Che cos’è un confine, una frontiera?
«Tutto ciò che spinge, che si muove. Un confine è sempre in movimento, anche dentro di noi, perché definisce il nostro spazio in rapporto all’Altro. Il confine è la storia della mia vita e dei miei libri. Nuovi confini vengono tracciati ogni giorno: tra Parigi e la banlieue dopo i fatti dello scorso autunno, ad esempio. O tra l’Africa e il mare, che uccide gli emigranti».
La scrittura l’ha aiutata a sopportare il dolore per la separazione dalle sue radici?
«Non uso la scrittura per “sopportare”, semmai per scavare, per riaprire la ferita, sentirla meglio. Soltanto così posso disinfettarla per sempre. Non sono certa che scrivere serva davvero a qualcosa, tuttavia, per quanto riguarda il legame con le radici, continuo a scrivere del Libano perché non riesco a sentirmi un’esule. Nessuno mi ha cacciata, nessuno mi impedisce di tornare a casa. A volte mi chiedo se sono davvero partita, visto che non sento di essere arrivata da nessuna parte. Senza contare che non amo la scrittura nostalgica e leziosa tipica degli emigranti, come se la parola dell’esule fosse sempre onesta e portatrice di verità».


Che cosa significa oggi appartenere al mondo arabo?

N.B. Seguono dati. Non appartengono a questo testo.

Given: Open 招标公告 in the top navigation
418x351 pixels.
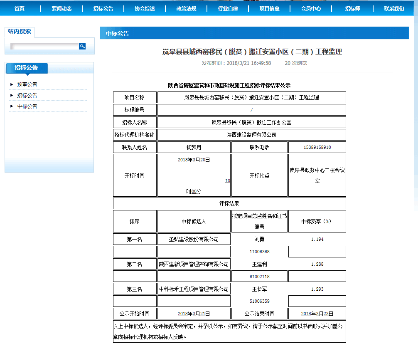Looking at the screenshot, I should point(103,8).
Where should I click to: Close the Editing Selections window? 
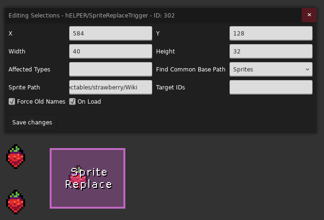point(309,15)
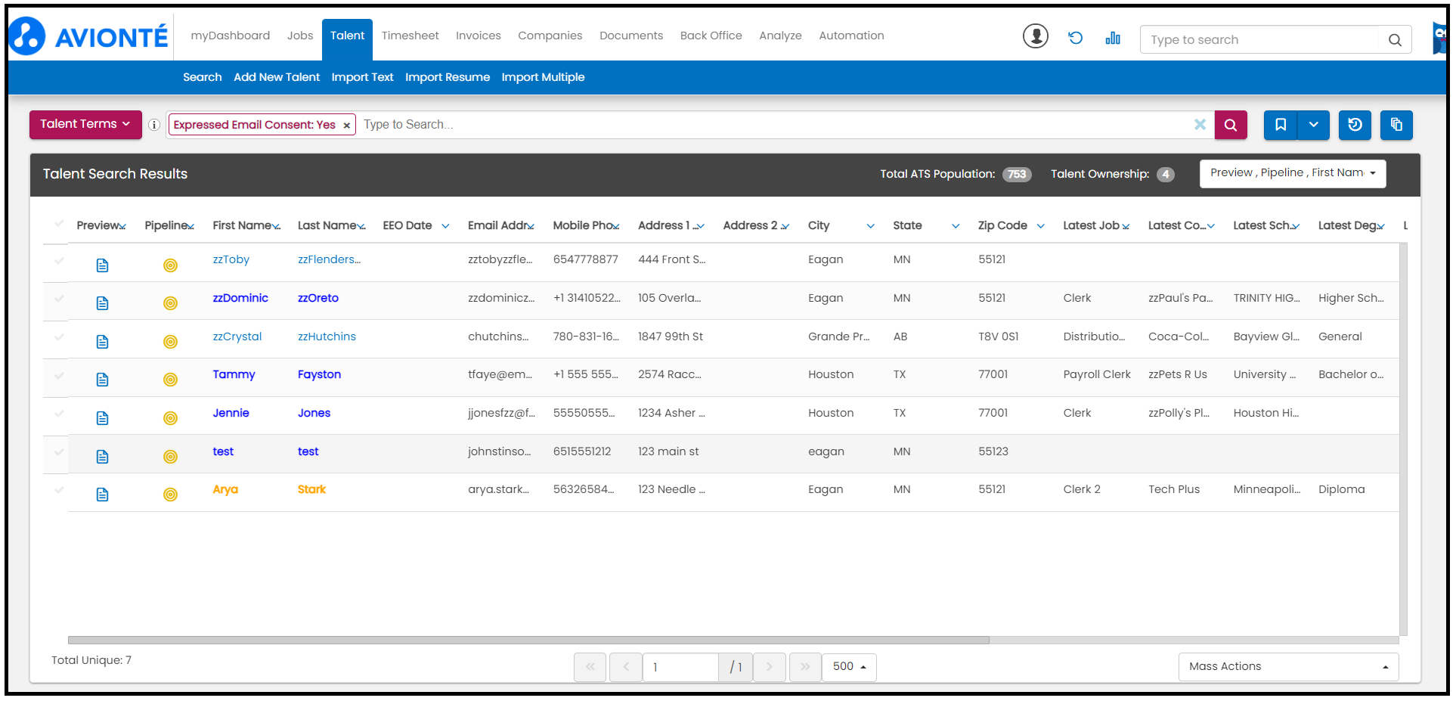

«Pensare di poter “appartenere” a un mondo come quello arabo, così vasto, così differenziato, in cui vi sono identità multiple, è già sbagliato. Io non mi sento araba per appartenenza geografica o religiosa, ma per nascita, lingua e per scrittura. Araba soprattutto per letteratura: testi magnifici, a cui ritorno continuamente senza stancarmi mai».